The problem:
Express the rows from the start of the records up to and including the line with "Task: Click on the clients-table: #" as a Markdown table with the columns Line No. and Text, one table row per line and no table rows for blank lines.

Recorded information:
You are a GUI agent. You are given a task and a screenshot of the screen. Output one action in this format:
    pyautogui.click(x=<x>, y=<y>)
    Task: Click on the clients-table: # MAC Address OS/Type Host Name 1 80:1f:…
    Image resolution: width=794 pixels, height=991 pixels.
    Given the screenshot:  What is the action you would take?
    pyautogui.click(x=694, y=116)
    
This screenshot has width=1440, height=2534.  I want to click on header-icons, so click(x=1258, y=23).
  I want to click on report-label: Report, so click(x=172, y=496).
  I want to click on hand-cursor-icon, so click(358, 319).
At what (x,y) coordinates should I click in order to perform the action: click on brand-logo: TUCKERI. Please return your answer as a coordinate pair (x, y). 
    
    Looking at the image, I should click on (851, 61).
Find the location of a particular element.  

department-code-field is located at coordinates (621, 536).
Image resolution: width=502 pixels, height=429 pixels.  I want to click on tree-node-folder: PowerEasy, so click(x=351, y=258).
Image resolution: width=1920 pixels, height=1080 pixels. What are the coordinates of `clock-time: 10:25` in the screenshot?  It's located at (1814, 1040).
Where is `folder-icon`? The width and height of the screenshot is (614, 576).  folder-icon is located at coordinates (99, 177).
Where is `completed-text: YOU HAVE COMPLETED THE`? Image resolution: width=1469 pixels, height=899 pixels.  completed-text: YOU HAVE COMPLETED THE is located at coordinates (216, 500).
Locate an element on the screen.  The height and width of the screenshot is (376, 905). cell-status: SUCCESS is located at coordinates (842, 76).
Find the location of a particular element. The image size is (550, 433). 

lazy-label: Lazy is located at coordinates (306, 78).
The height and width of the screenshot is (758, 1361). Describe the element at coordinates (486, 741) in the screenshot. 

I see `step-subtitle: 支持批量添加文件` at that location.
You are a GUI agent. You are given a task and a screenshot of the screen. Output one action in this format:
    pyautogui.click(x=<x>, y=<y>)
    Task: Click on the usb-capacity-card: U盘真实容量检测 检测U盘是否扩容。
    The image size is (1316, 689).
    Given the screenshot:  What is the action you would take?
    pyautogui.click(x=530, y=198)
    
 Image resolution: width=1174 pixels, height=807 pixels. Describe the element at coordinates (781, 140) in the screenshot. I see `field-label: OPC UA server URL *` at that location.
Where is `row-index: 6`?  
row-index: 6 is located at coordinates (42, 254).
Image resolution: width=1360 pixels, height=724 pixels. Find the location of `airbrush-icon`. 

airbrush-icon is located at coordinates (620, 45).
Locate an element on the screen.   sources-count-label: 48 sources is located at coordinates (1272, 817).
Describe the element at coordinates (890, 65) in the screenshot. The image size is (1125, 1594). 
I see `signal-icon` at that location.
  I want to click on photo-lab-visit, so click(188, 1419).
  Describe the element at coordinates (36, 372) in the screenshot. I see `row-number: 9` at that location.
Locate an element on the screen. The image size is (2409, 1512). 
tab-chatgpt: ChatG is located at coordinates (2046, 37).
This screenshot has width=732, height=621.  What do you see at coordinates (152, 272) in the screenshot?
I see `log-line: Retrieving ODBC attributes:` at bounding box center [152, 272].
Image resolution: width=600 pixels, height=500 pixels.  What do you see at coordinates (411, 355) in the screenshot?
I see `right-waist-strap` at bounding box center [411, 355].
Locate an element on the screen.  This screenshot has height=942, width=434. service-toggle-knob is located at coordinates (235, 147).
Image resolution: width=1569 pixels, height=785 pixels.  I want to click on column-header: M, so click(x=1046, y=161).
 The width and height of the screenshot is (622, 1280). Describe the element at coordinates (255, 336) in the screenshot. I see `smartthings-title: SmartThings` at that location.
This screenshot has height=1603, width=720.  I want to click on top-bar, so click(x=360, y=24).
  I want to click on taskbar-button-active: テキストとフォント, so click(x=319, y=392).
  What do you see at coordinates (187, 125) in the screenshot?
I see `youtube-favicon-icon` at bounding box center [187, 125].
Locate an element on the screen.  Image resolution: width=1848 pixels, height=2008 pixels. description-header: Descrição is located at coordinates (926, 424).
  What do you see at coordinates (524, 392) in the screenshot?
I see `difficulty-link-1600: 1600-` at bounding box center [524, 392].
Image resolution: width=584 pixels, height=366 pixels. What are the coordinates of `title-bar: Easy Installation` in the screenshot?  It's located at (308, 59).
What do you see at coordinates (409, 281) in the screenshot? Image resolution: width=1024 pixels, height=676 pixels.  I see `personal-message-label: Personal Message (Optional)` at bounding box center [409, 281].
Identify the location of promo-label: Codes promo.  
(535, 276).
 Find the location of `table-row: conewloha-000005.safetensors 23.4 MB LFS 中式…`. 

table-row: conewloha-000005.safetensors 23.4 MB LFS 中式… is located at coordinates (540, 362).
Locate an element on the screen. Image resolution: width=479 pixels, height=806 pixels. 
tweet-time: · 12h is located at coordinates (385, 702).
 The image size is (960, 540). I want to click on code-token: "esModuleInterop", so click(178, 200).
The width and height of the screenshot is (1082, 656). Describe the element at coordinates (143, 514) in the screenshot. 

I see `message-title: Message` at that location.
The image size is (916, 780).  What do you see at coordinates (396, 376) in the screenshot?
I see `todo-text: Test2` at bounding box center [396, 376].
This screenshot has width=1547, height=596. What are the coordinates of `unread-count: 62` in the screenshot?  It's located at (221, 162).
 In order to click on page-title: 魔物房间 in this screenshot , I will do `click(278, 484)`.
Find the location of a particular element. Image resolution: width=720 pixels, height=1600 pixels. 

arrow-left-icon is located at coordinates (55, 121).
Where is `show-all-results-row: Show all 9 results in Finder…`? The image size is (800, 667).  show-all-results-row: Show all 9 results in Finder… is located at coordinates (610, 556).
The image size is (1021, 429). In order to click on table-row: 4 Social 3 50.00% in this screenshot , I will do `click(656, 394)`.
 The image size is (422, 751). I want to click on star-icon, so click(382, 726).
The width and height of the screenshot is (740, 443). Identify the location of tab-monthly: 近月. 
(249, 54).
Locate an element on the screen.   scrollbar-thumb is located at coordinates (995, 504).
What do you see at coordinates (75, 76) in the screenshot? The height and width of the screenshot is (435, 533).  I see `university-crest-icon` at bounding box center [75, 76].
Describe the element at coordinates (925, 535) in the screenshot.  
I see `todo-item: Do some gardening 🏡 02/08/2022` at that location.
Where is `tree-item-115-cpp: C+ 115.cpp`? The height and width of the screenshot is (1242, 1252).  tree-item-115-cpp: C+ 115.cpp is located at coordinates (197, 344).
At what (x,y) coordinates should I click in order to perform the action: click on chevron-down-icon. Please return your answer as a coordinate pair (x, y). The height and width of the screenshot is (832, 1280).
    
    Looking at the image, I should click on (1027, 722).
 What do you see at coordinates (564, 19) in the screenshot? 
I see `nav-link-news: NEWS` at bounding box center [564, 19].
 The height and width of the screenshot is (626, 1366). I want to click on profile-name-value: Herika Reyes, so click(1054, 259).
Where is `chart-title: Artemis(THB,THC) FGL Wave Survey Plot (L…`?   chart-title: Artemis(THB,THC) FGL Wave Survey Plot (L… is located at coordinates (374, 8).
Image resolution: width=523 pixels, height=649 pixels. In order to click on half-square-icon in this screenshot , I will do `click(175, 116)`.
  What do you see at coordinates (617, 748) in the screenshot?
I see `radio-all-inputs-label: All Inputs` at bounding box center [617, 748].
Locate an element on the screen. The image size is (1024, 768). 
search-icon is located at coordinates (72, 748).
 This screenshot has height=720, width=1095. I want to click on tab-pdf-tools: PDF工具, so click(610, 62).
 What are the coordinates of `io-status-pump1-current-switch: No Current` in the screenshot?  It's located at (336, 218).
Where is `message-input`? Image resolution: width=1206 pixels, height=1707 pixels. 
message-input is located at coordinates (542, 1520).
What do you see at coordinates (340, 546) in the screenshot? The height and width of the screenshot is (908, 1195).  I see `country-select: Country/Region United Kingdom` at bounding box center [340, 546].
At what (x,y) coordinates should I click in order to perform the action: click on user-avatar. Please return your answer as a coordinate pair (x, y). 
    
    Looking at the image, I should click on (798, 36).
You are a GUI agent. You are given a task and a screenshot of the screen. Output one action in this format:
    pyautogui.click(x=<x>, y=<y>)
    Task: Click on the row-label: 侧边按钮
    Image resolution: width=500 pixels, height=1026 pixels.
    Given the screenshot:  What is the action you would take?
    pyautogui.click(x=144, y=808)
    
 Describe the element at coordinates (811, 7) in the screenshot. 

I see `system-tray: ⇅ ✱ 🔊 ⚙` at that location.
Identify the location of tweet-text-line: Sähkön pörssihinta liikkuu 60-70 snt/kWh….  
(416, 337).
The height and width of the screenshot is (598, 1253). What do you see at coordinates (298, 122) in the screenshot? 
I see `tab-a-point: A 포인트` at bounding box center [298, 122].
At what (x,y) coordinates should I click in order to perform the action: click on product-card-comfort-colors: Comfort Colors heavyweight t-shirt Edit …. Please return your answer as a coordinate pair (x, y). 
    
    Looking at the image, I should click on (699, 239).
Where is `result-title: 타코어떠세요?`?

Exercise output:
| Line No. | Text |
|---|---|
| 1 | You are a GUI agent. You are given a task and a screenshot of the screen. Output one action in this format: |
| 2 |     pyautogui.click(x=<x>, y=<y>) |
| 3 |     Task: Click on the clients-table: # MAC Address OS/Type Host Name 1 80:1f:… |